I quietly sang the song under my breath all the way to Jerusalem, our final stop during our time in Israel. I knew we would visit the Western Wall and I came prepared, ready with my blue-lined piece of notebook paper, folded tight and small to quietly leave in between the cracks of the wall.

Western Wall note

It was very short, just one sentence about peace for this country and that all would see Jesus for who He truly is. And then I wrote the chorus to Cornerstone, the four sentences that the rest of the countryside heard.

Christ alone, cornerstone
Weak made strong in the Savior’s love
Through the storm
He is lord, lord of all

In ancient building practices, a cornerstone was usually one of the most solid, largest pieces of the foundation. It is steady, faithfully working to hold up the rest of the structure.

In Ephesians 2:19-21, Paul says, “Consequently, you are no longer foreigners and aliens, but fellow citizens with God’s people and members of God’s household, built on the foundation of the apostles and prophets, with Christ Jesus himself as the chief cornerstone. In him the whole building is joined together and rises to become a holy temple in the Lord.”

Jesus is our firm foundation, steady and sure as the sun shines and the waves crash.

He is the temple and we who believe are the temple and it’s funny because that’s my word for the year.

St.

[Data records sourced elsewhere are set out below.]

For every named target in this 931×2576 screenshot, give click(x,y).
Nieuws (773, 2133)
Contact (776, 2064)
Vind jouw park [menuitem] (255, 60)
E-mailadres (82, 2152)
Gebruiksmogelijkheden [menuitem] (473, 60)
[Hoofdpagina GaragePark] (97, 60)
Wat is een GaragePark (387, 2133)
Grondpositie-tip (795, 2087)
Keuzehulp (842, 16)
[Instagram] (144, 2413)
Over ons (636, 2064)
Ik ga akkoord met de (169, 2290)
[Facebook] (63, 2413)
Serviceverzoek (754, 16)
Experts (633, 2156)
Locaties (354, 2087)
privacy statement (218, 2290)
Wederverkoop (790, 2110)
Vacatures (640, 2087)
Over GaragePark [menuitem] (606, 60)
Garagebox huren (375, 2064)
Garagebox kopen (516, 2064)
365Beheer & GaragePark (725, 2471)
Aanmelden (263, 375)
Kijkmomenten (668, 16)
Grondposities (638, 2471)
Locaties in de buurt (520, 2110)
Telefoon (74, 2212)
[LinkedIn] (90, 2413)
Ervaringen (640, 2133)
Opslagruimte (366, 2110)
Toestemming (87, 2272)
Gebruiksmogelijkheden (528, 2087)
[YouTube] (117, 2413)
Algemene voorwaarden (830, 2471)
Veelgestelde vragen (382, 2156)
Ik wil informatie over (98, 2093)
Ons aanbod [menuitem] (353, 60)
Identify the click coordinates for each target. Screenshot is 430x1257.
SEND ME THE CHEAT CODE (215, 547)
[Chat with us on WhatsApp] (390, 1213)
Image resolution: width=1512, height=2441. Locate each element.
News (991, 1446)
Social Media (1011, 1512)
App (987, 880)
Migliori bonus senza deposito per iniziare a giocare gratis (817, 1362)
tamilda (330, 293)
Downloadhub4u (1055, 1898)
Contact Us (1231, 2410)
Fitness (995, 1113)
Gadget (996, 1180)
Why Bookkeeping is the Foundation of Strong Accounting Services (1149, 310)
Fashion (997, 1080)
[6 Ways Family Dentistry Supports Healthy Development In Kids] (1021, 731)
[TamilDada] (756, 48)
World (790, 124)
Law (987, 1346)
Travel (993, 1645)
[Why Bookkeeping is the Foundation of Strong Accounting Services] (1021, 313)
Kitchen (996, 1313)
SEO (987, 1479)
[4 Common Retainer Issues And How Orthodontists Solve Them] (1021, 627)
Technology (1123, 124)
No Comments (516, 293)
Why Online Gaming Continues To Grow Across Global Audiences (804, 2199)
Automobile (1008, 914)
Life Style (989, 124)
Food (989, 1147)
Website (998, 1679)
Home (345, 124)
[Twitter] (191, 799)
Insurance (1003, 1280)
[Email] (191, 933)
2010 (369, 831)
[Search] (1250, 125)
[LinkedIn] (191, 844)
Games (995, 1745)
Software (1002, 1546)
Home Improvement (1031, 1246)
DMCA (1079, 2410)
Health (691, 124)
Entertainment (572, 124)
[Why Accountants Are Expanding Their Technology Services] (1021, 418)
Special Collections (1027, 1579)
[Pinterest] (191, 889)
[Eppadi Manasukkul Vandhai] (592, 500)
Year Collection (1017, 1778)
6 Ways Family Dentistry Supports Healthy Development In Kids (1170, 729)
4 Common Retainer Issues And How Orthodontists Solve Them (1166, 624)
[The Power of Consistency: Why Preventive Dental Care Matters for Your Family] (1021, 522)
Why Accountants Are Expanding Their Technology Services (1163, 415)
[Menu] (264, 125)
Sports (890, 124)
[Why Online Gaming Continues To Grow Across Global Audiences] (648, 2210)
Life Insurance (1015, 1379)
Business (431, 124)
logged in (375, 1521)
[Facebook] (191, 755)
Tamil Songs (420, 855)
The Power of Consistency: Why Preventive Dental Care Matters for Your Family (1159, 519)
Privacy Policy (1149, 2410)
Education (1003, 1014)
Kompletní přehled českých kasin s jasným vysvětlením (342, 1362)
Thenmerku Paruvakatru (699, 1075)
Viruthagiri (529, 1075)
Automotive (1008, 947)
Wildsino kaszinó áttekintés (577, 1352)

Anne's Church

Dominus Flevit

And so this Jesus, this temple who lives in us so that we may be temples, came to be the cornerstone for us for the rest of our days.

Is it any surprise that He came to the earth He created, worked with stones His hands formed, and was laid in the hollow of a stone only to conquer death and leave the stone tomb behind 33 years later? He is the stone. He is the foundation.

He is the song.

*A tel is is man-made hill, usually a city. The natural hill, located at a strategic location, would be raised over time as the city is built up. After a war, the city would be leveled. Down the road, instead of starting from scratch a new city would be built on top of the ruins. This, of course, results in layer upon layer of accumulated ruins as the hill grows in height over time.